Under Vision 2035, the government aims to create a more diverse economy by developing a digital technology hub, promoting light manufacturing export processing zones and improving national infrastructure, as the port and logistics sector continues to grow. Plans have also been drawn up to attract investment in financial services, tourism and renewable energy. Concrete targets have been set, including creating more than 200,000 jobs and tripling per capita income by 2035.
The vision is based on five core pillars:
- Peace and national unity: strengthening unity, peace and solidarity;
- Good governance: reinforcing good governance and democracy;
- A diversified economy: promoting competitive and healthy economic growth;
- Investing in human capital: building a hardworking, healthy and educated workforce;
- Regional integration: increasing trade and commerce with regional partners.
It is hoped that attracting tech companies to the country will generate economic growth but can also benefit the people of the country directly through the provision of digital services, digital literacy and ultimately, employment. The infrastructure is already being put in place, with eleven subsea cables having connections with the country and support provided by the World Bank.
Regional demand for high-bandwidth international connectivity continues to grow rapidly, with a twentyfold increase in data usage in the Horn of Africa between 2009 and 2018, so there is huge scope for Djibouti to develop an international role for itself. The government is particularly keen to attract digital financial services investors to the country.
The country currently has less than 126MW of installed power generating capacity and much more is needed to back the rapid growth plans. The current focus is on exploiting the country’s renewable energy potential and two substantial projects have already been agreed.
Last June, French firm Engie signed a contract to develop a 30MW photovoltaic solar power plant in the Grand Bara region, south of Djibouti. It is expected to be the first phase of a much larger 300MW scheme with estimated investment costs of €360m.
In addition, the Africa Finance Corporation (AFC) announced in February that it would invest $63m in the 59MW Ghoubet wind farm near Lake Assal.
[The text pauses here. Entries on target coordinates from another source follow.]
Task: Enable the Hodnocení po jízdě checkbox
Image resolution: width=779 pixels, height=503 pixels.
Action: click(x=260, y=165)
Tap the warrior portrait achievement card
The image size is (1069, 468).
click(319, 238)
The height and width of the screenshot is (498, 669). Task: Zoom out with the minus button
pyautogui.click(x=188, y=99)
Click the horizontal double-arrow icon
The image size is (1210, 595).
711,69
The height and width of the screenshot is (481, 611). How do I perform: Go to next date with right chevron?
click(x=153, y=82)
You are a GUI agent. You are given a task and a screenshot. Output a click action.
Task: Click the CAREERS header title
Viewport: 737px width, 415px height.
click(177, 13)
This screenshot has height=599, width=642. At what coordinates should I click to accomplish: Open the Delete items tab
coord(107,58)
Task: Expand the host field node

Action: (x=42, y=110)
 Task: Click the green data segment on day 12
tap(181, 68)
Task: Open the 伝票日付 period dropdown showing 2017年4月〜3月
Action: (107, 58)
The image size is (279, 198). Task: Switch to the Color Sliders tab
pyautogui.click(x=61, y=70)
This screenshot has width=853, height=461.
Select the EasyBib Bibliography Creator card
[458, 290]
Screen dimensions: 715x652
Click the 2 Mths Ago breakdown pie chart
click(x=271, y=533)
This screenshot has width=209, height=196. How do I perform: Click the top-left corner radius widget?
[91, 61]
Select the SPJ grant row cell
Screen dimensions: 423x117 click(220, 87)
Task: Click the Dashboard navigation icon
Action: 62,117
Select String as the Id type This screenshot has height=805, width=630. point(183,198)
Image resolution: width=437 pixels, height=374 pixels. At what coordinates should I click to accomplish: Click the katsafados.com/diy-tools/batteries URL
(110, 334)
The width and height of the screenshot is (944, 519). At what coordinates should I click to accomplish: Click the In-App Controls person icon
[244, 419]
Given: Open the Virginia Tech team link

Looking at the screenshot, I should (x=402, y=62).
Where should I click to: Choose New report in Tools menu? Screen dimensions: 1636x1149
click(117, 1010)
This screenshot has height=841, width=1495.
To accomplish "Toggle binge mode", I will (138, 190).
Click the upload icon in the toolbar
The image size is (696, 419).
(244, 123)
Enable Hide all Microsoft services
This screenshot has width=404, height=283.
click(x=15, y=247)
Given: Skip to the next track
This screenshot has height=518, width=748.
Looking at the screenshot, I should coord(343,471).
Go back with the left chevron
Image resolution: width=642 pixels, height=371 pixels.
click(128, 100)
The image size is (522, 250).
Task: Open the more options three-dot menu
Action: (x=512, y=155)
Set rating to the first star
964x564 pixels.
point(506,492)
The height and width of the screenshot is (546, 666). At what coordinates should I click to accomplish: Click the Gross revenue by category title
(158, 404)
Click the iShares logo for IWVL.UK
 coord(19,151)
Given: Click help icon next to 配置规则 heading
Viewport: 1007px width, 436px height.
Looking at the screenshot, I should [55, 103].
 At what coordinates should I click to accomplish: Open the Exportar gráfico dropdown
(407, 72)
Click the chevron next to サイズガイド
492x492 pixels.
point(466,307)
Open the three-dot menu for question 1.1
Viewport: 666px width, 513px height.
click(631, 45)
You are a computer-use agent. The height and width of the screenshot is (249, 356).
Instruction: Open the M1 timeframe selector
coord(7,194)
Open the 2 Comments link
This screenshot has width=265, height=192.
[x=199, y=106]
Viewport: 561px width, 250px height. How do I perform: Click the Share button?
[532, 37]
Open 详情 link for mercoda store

The project is backed by a consortium of Climate Fund Managers, Great Horn Investment Holdings and Dutch development bank,
The developers have already secured a 25-year power purchase agreement to supply electricity to power distributor Electricité de Djibouti, starting in 2021. The means of provision will involve 15 wind turbines, each with a generating capacity of 4.8MW.
In a statement, the AFC said: “Electricity demand is also expected to considerably increase due to various large-scale infrastructure projects including ports, free trade zones and railways that the government of Djibouti has undertaken.”
In the longer term, Djibouti’s position on the Great Rift Valley has given it 1,000MW of geothermal potential, which could provide the constant, baseload power production that industry craves.